## Job:
Rewrite all of these lines with "divider" changed to "separator", keeping everything else the same.

## Record excerpts:
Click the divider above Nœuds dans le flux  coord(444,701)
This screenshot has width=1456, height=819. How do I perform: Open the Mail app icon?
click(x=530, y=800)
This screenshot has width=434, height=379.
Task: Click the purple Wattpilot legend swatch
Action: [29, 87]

## Task solution:
Click the separator above Nœuds dans le flux  coord(444,701)
This screenshot has width=1456, height=819. How do I perform: Open the Mail app icon?
click(x=530, y=800)
This screenshot has width=434, height=379.
Task: Click the purple Wattpilot legend swatch
Action: [29, 87]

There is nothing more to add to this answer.